AI ITSM vendor RFP: the questions that exposed the bullshitters in our 6-vendor pilot

Did a structured 6-vendor pilot last year for AI ITSM, 2200-person org. Every demo claimed 60-70% deflection. None of them delivered that in our pilot. Few things that ended up being our actual BS detectors during the eval if its useful.

First one was just asking how each vendor defines auto-resolved. We got 4 different definitions across 6 vendors.
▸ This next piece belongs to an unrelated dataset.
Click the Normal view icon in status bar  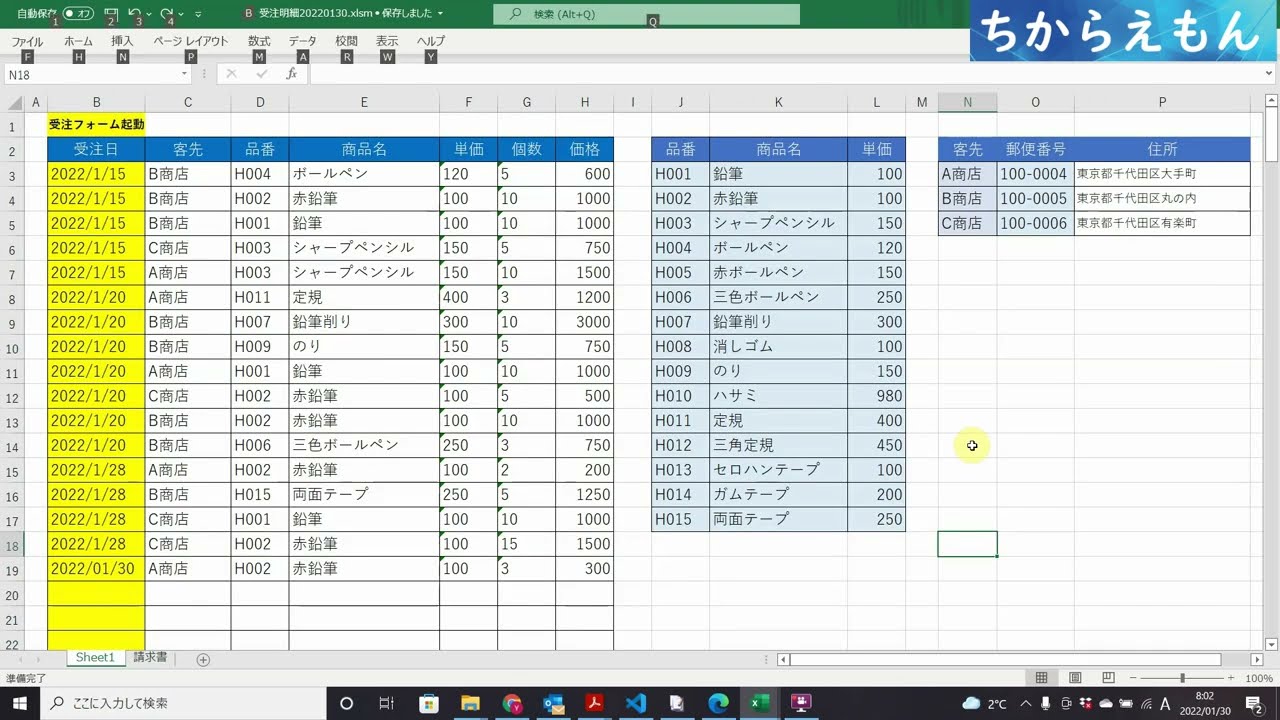pyautogui.click(x=1042, y=677)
A couple of them were counting any ticket where the chatbot suggested an article as auto-resolved even when the user came back and opened a new ticket 20 min later. That alone disqualified a few.

Reference customers were the next filter. Asking for one specific customer hitting >30% deflection in our category, in our headcount range, that we could call. Several vendors couldnt produce one. One vendors best reference was at 18%.

KB fragmentation question was the third. Our docs are spread across confluence, sharepoint, Slack channel pins, and an old wiki none of us can kill. Asking each vendor for their honest deflection floor on a fragmented KB before any cleanup separated the tools that genuinely need a clean KB from the ones that adapt.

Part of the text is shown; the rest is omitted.